Like trivial persuit it is either one, none or never - but actually 13 could also be thrown in on this case

[Guest]

1 hour

Suppose each robot carries a flag. When it bumps into another robot they swap flags. In this way each flag will continue moving in the same direction uniformly at 1 mile per hour. So no robot will ever be without a flag and no flag can remain on the track for more than 1 hour. Engineering it so that Prime gets the last flag (which made its way from one end to the other) should be easily doable*.

*EDIT: I suppose that's only half an answer, I have to prove it isn't less than an hour. OK here goes, from the north end put 13 robots facing south then 12 facing north. Momentum is conserved so there will always be 13 robots going south and 12 going north, and at the end of all the bumping the south-going ones will all be south of the north-going ones. Since the robots cannot change order the middle one (Prime) must start and end going south. Also each flag travels at constant speed so the south-going flags will stay in the same order. So Prime must end up holding the last south-going flag (the one from the northernmost robot). Provided that flag started right at the north end that flag will take exactly an hour to get to the south end (yawn, still that bit had to be done).

[Guest]

With 25 robots and Prime being right in the middle (13th) it will take the longest in falling of the rail and falling asleep.

suggesting the longest possible time it will take for Prime to fall off, I have made it as difficult as possible for each robot to fall of by putting all those that are closest to South face North and those closest to North face South, with it does not matter which side he face because he is in the middle.

Beginning movement for Prime to reach his first robot it will take half an hour, causing all the robots behind it to turn around until the robot at the back turns around and walks until it falls of the rail road.

The technical mathematics to figure out the time is so:

1/50 (of one hour) + 1/48 + 1/46....+ 1/2. It conveniently has 25 fractions to add together from 1/50 going up in 1/2's until one reaches 1/2.

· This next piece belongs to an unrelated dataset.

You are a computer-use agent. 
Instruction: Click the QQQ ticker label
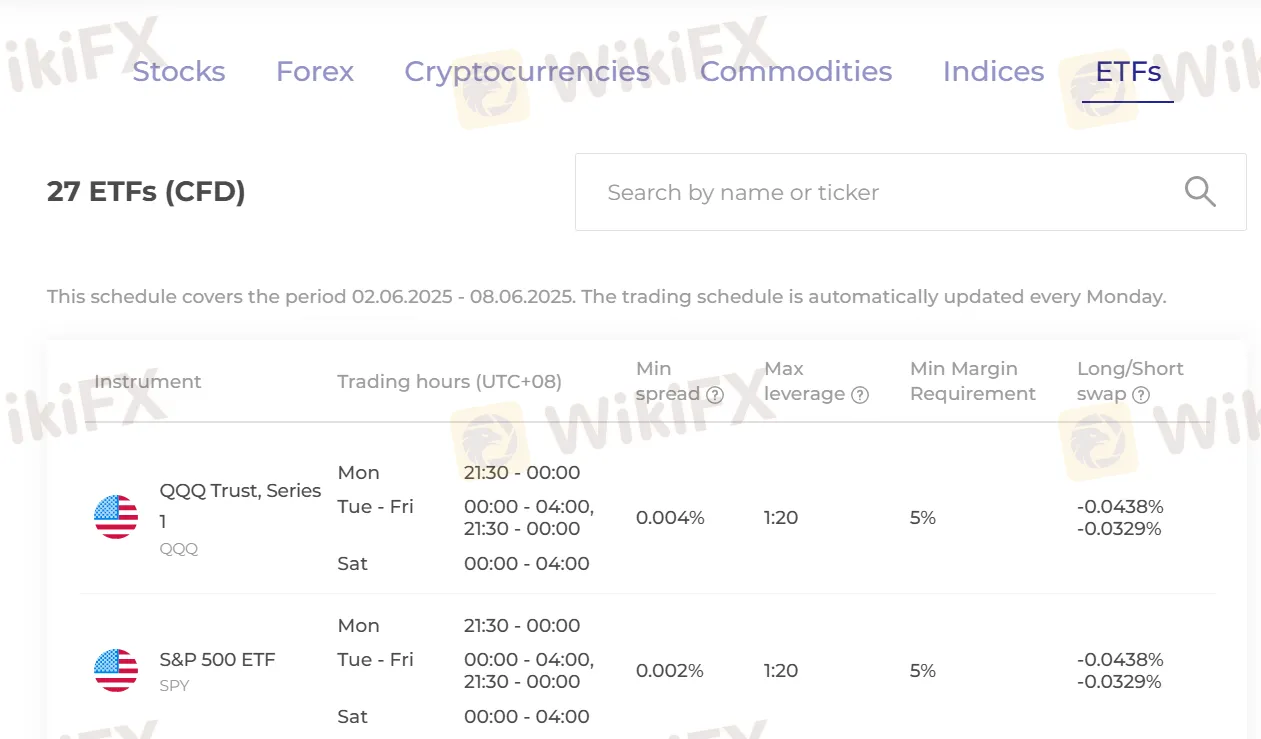pos(179,549)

This equtions ultimatley reaches 3,239.

Therefore Prime will have begun its nap, in absolute certainty in 3 hours and 24 minutes from beginnig of movement.

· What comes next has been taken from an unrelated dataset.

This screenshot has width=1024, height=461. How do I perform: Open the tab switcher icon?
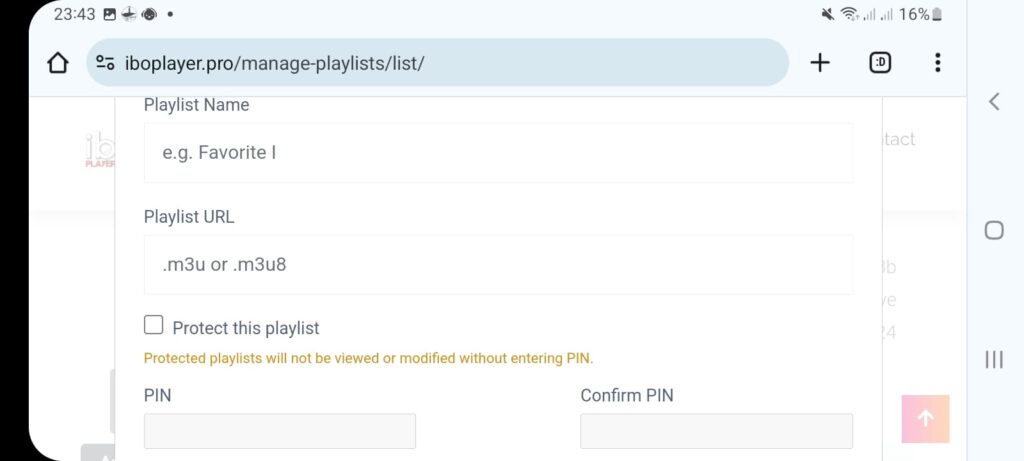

It might be wrong but I did not say infinity

[Prof. Templeton]

1 hour

Suppose each robot carries a flag. When it bumps into another robot they swap flags. In this way each flag will continue moving in the same direction uniformly at 1 mile per hour. So no robot will ever be without a flag and no flag can remain on the track for more than 1 hour. Engineering it so that Prime gets the last flag (which made its way from one end to the other) should be easily doable.

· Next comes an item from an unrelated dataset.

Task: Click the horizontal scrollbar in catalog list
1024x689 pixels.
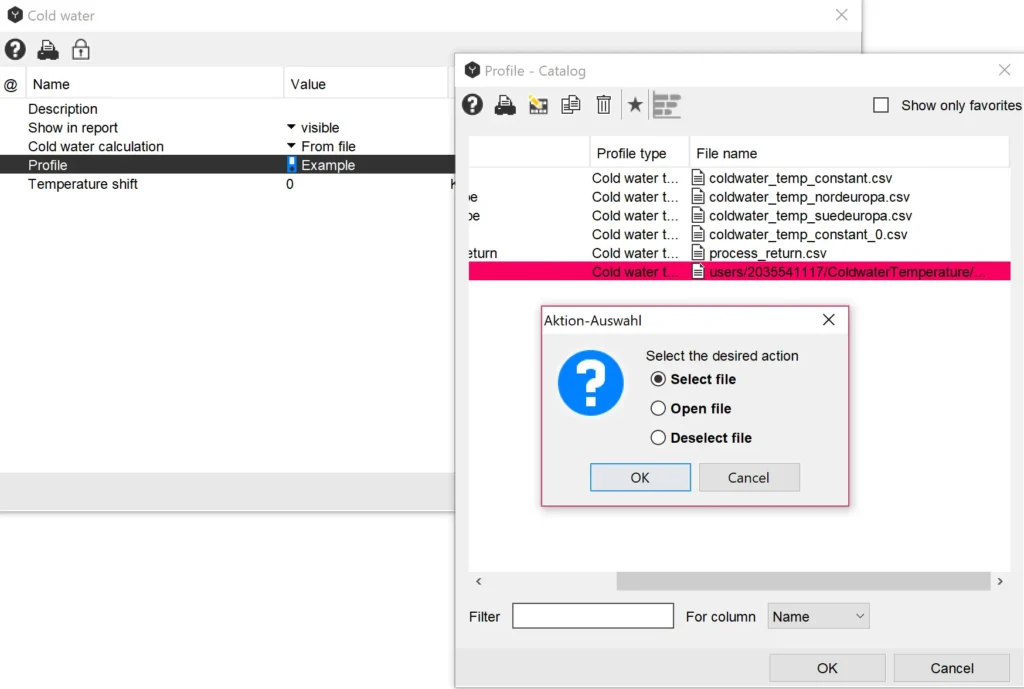Action: click(x=802, y=581)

I agree with this explanation. Octopuppy also has a insightful way of looking at it.

The flags always travel in one direction, it would take at most 1 hour for all flags (and hence all robots) to travel the length of the rail.

[Prime]

1 hour

Suppose each robot carries a flag. When it bumps into another robot they swap flags. In this way each flag will continue moving in the same direction uniformly at 1 mile per hour. So no robot will ever be without a flag and no flag can remain on the track for more than 1 hour. Engineering it so that Prime gets the last flag (which made its way from one end to the other) should be easily doable*.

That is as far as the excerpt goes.